Natania Jansz points out how the books also show different approaches to being alone.
“You have this character who is miserable and lonely, unable to connect with the world, very unsure of himself. And this is loneliness. And in Snufkin, you have solitude chosen, a solitary character who’s self-assured and happy in his own skin”, says Jansz, describing the self-contained vagabond of Moominvalley, who doesn’t want to be tied down to anybody or anything.
What’s the point of a shell if you’ve got no one to show it to?
In one of the stunningly designed colour spreads of the book, Toffle finds himself on a beautiful beach and discovers a giant shell. But he can’t enjoy it, because he’s got no one to show it to.
Why is he still not happy. There’s no one in his way.
No Hemulen or Groke nearby. He ought to feel okay.
So Who will comfort Toffle and remind that a shell
Is nicer when there’s somebody to show it to as well?
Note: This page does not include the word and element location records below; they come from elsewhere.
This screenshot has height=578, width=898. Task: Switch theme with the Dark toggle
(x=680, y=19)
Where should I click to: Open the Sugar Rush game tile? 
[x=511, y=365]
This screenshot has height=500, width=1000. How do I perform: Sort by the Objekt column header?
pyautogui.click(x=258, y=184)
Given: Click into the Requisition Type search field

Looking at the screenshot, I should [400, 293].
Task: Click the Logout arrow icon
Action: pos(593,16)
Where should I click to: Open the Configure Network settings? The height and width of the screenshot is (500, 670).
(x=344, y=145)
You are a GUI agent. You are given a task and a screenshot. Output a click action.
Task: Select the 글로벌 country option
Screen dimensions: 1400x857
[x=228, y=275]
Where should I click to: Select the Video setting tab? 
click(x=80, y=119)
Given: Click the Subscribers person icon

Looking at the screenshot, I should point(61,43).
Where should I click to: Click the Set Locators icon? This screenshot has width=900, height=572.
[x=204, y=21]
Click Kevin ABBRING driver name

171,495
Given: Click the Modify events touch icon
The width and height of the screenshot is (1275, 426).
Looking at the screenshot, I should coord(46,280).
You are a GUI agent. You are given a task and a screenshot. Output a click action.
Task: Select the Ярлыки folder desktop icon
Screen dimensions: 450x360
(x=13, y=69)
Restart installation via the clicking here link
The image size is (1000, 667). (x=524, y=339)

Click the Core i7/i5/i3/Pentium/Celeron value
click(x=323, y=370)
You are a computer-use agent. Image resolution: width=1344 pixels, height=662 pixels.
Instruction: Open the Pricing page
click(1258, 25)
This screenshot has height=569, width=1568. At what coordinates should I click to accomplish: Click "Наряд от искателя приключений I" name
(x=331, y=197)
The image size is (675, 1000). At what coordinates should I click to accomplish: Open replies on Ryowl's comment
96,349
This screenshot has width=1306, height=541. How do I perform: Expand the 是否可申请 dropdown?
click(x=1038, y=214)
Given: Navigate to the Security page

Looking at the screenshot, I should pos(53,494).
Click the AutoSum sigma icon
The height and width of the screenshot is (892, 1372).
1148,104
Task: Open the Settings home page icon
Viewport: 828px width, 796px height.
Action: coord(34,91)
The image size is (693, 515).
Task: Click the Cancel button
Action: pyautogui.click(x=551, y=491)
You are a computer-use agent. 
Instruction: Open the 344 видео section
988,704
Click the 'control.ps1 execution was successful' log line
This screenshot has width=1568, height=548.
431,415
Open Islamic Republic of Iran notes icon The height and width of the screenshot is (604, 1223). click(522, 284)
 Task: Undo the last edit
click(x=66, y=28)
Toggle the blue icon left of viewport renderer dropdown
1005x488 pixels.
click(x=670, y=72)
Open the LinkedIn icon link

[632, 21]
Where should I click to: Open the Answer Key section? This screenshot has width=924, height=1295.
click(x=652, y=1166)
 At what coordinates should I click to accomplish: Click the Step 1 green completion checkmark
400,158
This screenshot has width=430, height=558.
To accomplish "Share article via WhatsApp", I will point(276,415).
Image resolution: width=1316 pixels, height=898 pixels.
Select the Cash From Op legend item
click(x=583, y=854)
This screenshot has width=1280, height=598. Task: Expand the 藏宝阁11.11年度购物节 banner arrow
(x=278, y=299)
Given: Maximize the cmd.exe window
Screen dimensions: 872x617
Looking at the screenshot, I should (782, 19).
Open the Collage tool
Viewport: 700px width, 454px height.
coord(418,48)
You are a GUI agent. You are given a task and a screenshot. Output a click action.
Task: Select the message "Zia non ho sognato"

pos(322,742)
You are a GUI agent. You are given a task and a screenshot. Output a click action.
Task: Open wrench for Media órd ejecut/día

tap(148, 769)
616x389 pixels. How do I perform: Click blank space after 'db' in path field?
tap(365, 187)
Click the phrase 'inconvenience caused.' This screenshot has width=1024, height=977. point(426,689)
“It’s heartbreaking to be in something so beautiful, but without being able to enjoy it. And that’s the depression of loneliness”, says Jansz.
Who will comfort Miffle?
At the beach, a turning point occurs. It arrives in the form of a message in a bottle, carried in front of Toffle’s bare feet by the glimmering sea. Just as in the first Moomin story, The Moomins and the Great Flood, where a message from Moominpappa arrives in a bottle, this bottle message is central to how the story develops.
Toffle reads the letter under the moon, a perfect reading lamp.
Won’t someone come and help?
Won’t somebody protect me when the Groke begins to yelp?’
If you are strong and wise and brave, please will you call or write?
I’m just a little miffle and it’s very nearly night.
Worrying about someone else
“Now he has someone else to worry about who isn’t him. So anyone who thought Toffle was self-indulgent at the beginning, suddenly, when he’s got somebody else whose aid he has to rush to, he feels so much better and immediately starts taking action”, says Sophie Hannah.
“That note gives him a mission and that’s actually when he becomes OK. That’s when he’s saved, really. I think what the story shows us is that it’s not the achieving of the goal and the getting of what you want that saves you. It’s realizing that you have a mission and that you’re prepared to do it and you’re going to go for it. And the striving and who you have to become to
even stand a chance of accomplishing it.”